I have a large amount of html clipboard data from Excel, about 250MB (though it contains a lot of formatting, so when actually pasting it in, the data is much, much smaller than that).
Currently I am using the following DOMParser
, which is just one line of code and everything happens behind the scenes:
const doc3 = parser.parseFromString(htmlString, "text/html");
However, it takes ~18s to parse this, and during this time the page is entirely blocking until it finishes -- or, if offloaded to a webworker, an action that gives no progress and just 'waits' for 18s until something ends up happening -- which I would argue is almost the same as freezing even though yes the user can literally interact with the page.
Is there an alternative way to parse a large html/xml file? Perhaps using something that doesn't load everything at once and so can be responsive, or what might be a good solution for this? I suppose the following might be inline with it? But not really sure: https://github.com/isaacs/sax-js.
Update: here is a sample Excel file: https://drive.google.com/file/d/1GIK7q_aU5tLuDNBVtlsDput8Oo1Ocz01/view?usp=sharing. You can download the file, open it in Excel, press Cmd-A (select-all), and Cmd-C (Copy), and it'll paste the data into your clipboard. For me copying it takes up 249MB for the text/html format in the clipboard.
Yes, it is also available in teext/plain (which we use as a backup), but the point of grabbing it from the text/html is to capture the formatting (both data formatting, for example numberType=Percent, 3 decimals and stylistic, for example, background color=red). Please use that as a test for any sample code.

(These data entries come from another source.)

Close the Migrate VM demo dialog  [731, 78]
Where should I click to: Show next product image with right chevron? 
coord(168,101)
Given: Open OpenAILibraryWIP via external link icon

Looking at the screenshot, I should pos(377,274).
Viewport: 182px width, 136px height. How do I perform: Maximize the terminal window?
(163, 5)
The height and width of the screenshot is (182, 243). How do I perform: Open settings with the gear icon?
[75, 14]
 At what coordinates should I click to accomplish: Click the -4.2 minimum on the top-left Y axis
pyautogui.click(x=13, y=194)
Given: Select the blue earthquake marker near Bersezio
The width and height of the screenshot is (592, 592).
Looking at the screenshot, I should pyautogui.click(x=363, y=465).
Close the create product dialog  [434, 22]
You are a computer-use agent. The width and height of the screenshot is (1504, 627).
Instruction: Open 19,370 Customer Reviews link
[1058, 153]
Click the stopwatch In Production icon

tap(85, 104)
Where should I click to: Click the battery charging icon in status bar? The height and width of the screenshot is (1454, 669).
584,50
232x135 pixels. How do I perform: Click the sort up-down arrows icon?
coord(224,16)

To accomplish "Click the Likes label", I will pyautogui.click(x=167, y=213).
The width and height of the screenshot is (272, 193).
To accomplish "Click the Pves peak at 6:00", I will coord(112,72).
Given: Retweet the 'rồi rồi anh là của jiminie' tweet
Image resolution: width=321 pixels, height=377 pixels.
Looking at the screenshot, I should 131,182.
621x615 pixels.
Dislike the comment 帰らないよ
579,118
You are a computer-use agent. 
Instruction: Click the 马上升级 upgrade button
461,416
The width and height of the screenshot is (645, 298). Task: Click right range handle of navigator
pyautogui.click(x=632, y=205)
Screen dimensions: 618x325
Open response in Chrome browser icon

Here is the actual test/html
content (in asci) when it's in the clipboard here: https://drive.google.com/file/d/1ZUL2A4Rlk3KPqO4vSSEEGBWuGXj7j5Vh/view?usp=sharing
The problem here is not html
file size but the large number of DOM nodes it contains. For 900000 rows and 8 columns in your html
file we have these figures:
900000 (TR elements) * (8 (TD elements) + 8 (Text nodes)) = ~14 millions of DOM nodes!
I didn't manage to load it with DOMParser
, browser tab crashes after a while (FF, Chrome, 16GB RAM), though it would be interesting to look at the browser behavior on successful load.
Anyway, I had a similar challenge, to handle millions of records in browser, the solution that I came up with was to build table rows only for one screen at time.
Considering the structure of your text/html
file, the approach could be next:
- use
FileReader
to load html file as raw text- grab rows, save them as text array, remove them from output
- parse resulting output, insert the table and style into DOM
- use a view / paging, render the current batch of rows on paging/scroll or search
- attach events for mouse/keyboard control
Below is a simple implementation which provide basic controls like sizing view, paginate/scroll, filter rows with regular expressions. Note that filtering is done on row html
, for text
only search you can uncomment the line "//text: text.match...", though in this case the file parsing time will increase a bit.
let tbody, style;
let rows = [], view = [], viewSize = 20, page = 0, time = 0;
const load = fRead => {
console.timeEnd('FILE LOAD');
console.time('GRAB ROWS');
let thead, trows = '', table = fRead.result
.replace(/<tr[^]+<\/tr>/i, text => (trows += text) && '');
console.timeEnd('GRAB ROWS');
console.time('PARSE/INSERT TABLE & STYLE');
const html = document.createElement('div');
html.innerHTML = table;
table = html.querySelector('table');
if (!table || !trows) {
setInfo('NO DATA FOUND');
return;
}
if (style = html.querySelector('style'))
document.head.appendChild(style);
table.textContent = '';
el('viewport').appendChild(table);
console.timeEnd('PARSE/INSERT TABLE & STYLE');
console.time('PREPARE ROWS ARRAY');
rows = trows.split('<tr').slice(1).map(text => ({
html: '<tr' + text, text,
//text: text.match(/>.*<\/td>/gi).map(s => s.slice(1, -5)).join(' '),
}));
console.timeEnd('PREPARE ROWS ARRAY');
console.time('RENDER TABLE');
table.appendChild(thead = document.createElement('thead'));
table.appendChild(tbody = document.createElement('tbody'));
thead.innerHTML = rows[0].html;
view = rows = rows.slice(1);
renew();
console.timeEnd('RENDER TABLE');
console.timeEnd('INIT');
};
const reset = info => {
el('info').textContent = info ?? '';
el('viewport').textContent = '';
style?.remove();
style = null;
tbody = null;
view = rows = [];
};
const pages = () => Math.ceil(view.length / viewSize) - 1;
const renew = () => {
if (!tbody)
return;
console.time('RENDER VIEW');
const i = page * viewSize;
tbody.innerHTML = view.slice(i, i + viewSize)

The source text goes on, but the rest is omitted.